Ritchie, 57, learned to play the koto, a traditional Japanese stringed instrument, and did some taiko drumming.
But she also had the chance to study the current education reform in Japan, which stresses giving children "room to grow" and encouraging a "zest for living."
So, as Ritchie prepares her "follow-on" plan, designed to share what she learned with her students, Pasco County teachers and the community, she wants to introduce some aspects of the reform.
"There's a stress on more free time for children, the emotional component," she said. "And health and physical strength for Japanese children under stress."
Ritchie, a veteran teacher with 36 years of experience, has traveled all around the world - including trips to Greece, South America, Canada, Egypt, Kenya and Australia. She studied in Portugal for three summers, speaks fluent Portuguese, and is a folklorist for Portuguese folk music.

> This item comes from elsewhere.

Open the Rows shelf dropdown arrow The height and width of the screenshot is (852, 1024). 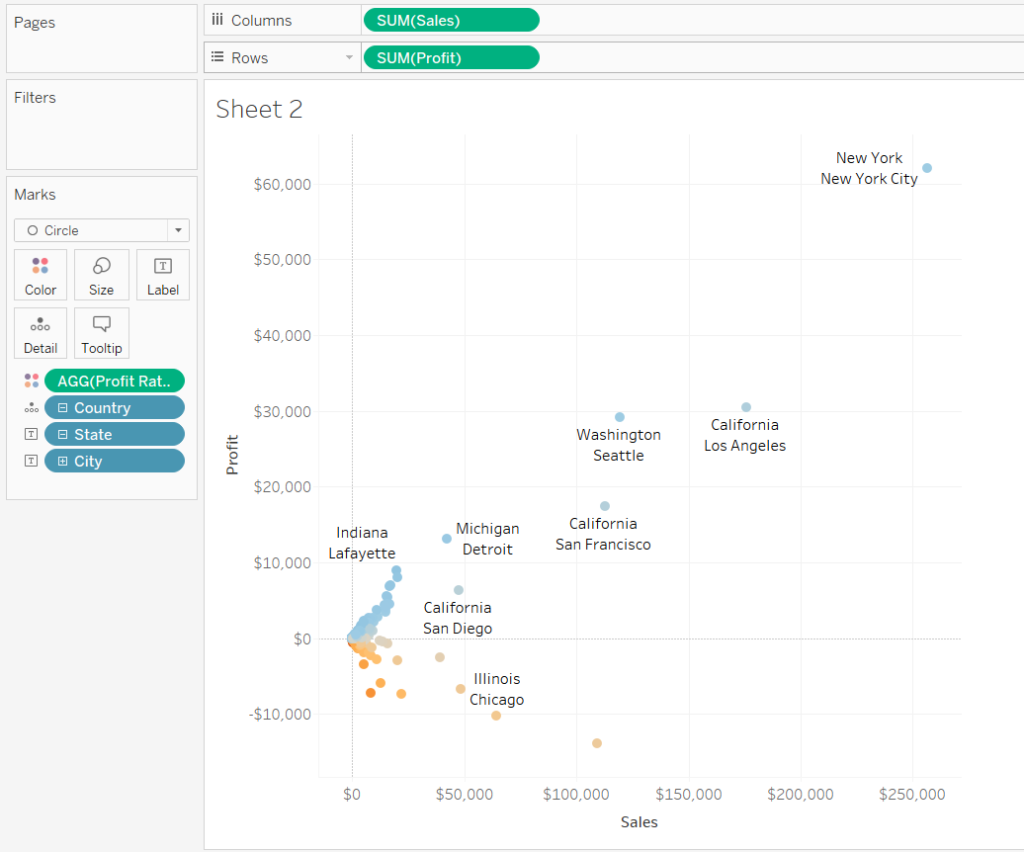(x=347, y=57)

She has had a longtime interest in Asian music but never had the chance to travel to Japan.
That is, until she attended a teachers' meeting and heard about the Japan Fulbright Memorial Fund Teacher Program, which is designed to give primary and secondary school educators in the United States the opportunity to travel to Japan in an effort to promote greater intercultural understanding between the two nations.
Ritchie was one of 200 educators who visited Japan in October as part of the program. She and the others arrived in Tokyo on Oct. 11. The teachers later broke into groups of 20 and traveled to various host cities, where they then visited various schools and stayed with Japanese families.
The program, sponsored by the Japanese government, was launched in 1997 to commemorate the 50th anniversary of the U.S. government Fulbright Program. That program has helped more than 6,000 Japanese citizens to study in the United States on Fulbright fellowships for graduate education and research.
Ritchie stayed with a family in Kurume in the Fukuoka prefecture. The father, Kazuomi Baba, is a special education teacher and his wife, Tomie Baba, is a prekindergarten teacher.
She stayed with the couple, their two sons, Kiyofumi and Hirokazu, and their paternal grandparents, Toshiyuki and Yaeko.
"We used a lot of sign language and a lot of smiles," Ritchie said. "With the children I played games and little things like that."
She visited numerous schools and music classes as well as attended presentations about various topics, including the status of Japanese women, education reform in Japan, and Kabuki, a traditional form of Japanese theater.
In her free time, she went to visit her daughter in the Air Force, Capt. Sacha Lebre Lima, who is stationed in Okinawa.
Ritchie is now working to prepare a unit for her students at Mittye P. Locke Elementary School. She hopes to include a chorus production, a show, a school concert featuring Japanese music and poems.
She also is working to develop cross-curriculum lessons that would include language arts, art, history and physical education.
Ritchie said that she hopes to share Japanese music as she works to help her students learn from the country's culture.
"Some of the things that they're looking at are having the children take cultural classes," she said. "And have a better quality of life."